Michael Kelly’s editorial highlights the PHANZA committee’s strategic goals and personnel changes: Gavin McLean, Tony Nightingale and Redmer Yska have stepped down and been replaced by Kirstie Ross, Emma Dewson and Melanie Lovell-Smith.
Lovell-Smith discusses images as history resources and where to find them online. Dewson describes the newly launched first themes of Te Ara – The Encyclopedia of New Zealand. Also soon to be released on the internet is Archives New Zealand’s catalogue, Archway. The pitfalls of using internet information as a resource are discussed before the Auckland City Council website’s history section is commended.
Kelly delves into the Ministry for the Environment’s Urban Design Protocol and two examples of heritage buildings in the news: Auckland’s Jean Batten Building and Timaru’s Hydro Grand Building.

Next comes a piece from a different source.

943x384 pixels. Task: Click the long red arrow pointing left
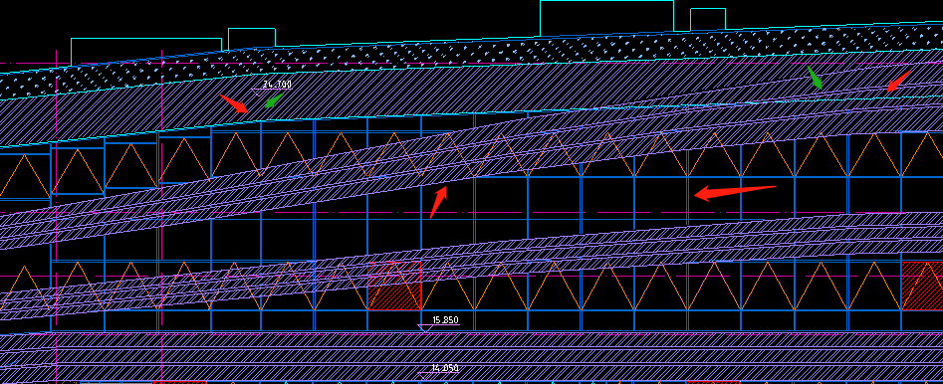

Helen McCracken, the New Zealand Historic Places Trust’s assistant registrar, then provides an update on the Trust’s activities.
This issue also features Kirstie Ross’s review of the ‘Southern Threads: Connecting dress, cloth and culture’ symposium in Dunedin; a travelogue from PHANZA President, Malcolm McKinnon, in Damascus; and Hilary Stace’s reflections on ‘The art of indexing’.